The global supply chain has always been a delicate and complex system, which has only been further complicated recently by an ongoing global pandemic and war. An estimated 90 percent of the world’s goods are shipped by sea via roughly 60,000 cargo vessels. The largest cargo vessels carry 24,000 containers. At that scale, it’s not hard to understand why everything from the coffee you drank this morning to the microchip in the device you are reading this on can be lost or delayed.
There have been problems with supply chains long before the COVID-19 pandemic. Over the past few decades, businesses made investments in information technology that helped improve the flow of goods around the world. IT investments in ERP systems, EDI exchanges, and standards such as ISO 9001 helped make global supply chains more efficient. But as the modern-day shopper can attest, there is more work to do.
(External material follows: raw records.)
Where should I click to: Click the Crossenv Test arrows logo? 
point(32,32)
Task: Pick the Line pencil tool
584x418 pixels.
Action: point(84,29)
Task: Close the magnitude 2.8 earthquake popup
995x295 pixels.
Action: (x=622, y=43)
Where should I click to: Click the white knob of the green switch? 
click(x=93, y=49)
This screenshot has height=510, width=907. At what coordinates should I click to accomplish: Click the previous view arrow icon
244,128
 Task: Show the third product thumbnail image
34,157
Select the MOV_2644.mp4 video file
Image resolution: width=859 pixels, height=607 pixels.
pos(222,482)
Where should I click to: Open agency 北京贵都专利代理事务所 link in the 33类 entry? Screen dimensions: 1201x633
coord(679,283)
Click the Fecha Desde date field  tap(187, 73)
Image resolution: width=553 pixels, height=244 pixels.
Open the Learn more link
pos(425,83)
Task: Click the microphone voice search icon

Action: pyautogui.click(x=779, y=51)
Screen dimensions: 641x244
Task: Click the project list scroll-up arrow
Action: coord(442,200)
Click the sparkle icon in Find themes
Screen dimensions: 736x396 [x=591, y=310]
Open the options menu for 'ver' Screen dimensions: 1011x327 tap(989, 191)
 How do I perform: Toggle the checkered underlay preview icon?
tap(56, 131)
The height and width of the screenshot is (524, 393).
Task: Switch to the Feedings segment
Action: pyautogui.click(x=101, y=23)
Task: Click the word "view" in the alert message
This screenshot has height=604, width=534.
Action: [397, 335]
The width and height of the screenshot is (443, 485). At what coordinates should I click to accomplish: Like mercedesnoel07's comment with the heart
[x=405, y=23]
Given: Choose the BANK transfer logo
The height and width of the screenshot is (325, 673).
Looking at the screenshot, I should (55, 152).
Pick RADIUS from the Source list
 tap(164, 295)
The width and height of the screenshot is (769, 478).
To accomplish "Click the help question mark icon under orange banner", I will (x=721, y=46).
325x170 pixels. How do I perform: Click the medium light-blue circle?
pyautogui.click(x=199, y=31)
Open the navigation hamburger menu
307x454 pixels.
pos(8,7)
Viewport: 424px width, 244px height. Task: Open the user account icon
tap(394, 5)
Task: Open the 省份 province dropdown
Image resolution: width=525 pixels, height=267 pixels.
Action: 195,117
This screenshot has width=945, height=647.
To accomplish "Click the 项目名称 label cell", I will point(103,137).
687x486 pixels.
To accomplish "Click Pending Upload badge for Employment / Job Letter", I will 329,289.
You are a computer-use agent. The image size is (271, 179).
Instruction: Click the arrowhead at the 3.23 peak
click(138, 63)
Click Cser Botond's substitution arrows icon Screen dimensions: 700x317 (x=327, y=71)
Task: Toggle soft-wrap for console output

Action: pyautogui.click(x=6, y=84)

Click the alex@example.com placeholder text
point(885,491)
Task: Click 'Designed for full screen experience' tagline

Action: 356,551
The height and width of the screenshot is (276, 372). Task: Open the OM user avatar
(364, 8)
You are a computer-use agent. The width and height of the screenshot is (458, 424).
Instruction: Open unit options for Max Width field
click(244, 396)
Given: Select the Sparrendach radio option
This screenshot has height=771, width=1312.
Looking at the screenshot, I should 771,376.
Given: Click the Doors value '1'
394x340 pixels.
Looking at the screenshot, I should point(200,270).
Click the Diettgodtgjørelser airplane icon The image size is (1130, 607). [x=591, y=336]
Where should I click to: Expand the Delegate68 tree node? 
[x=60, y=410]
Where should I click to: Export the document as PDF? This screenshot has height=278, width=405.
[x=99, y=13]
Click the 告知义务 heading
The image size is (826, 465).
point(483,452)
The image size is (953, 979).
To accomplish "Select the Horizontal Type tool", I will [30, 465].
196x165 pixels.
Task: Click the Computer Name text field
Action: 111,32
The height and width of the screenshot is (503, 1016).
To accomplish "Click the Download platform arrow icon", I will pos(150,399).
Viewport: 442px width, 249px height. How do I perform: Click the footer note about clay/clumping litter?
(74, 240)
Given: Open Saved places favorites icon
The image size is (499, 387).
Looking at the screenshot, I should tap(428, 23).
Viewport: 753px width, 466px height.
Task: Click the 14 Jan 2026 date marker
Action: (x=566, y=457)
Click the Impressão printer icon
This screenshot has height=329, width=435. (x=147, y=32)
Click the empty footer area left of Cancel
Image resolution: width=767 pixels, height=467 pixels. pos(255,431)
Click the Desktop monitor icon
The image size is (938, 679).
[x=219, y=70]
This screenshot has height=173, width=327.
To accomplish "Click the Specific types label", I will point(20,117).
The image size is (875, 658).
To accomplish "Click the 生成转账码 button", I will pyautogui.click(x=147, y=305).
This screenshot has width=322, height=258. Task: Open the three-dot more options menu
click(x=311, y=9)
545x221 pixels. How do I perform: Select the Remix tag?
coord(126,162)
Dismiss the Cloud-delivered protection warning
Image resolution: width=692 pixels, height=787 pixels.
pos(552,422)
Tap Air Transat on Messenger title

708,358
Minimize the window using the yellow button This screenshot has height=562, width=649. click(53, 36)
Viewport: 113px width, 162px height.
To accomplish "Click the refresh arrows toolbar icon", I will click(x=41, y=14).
Supply chain adaptability, agility
Today, up to 80% of critical business data now lives outside a company’s four walls. Suppliers, manufacturing sites, distributors, wholesaler dealers — there are too many parties trying to coordinate their transactions using disparate systems that don’t communicate well with each other. This situation creates a host of problems, because every one of these businesses requires critical, accurate and timely data about the goods they’re transacting, as well as information on any incidents that could have serious implications for their supply chains, customers and individual brand reputations. With the increased complexity of the global supply chain and deep dependencies among suppliers and manufacturers, companies are experiencing new backlogs and information breakdowns on a regular basis, with empty store shelves and lower profits among the inevitable results.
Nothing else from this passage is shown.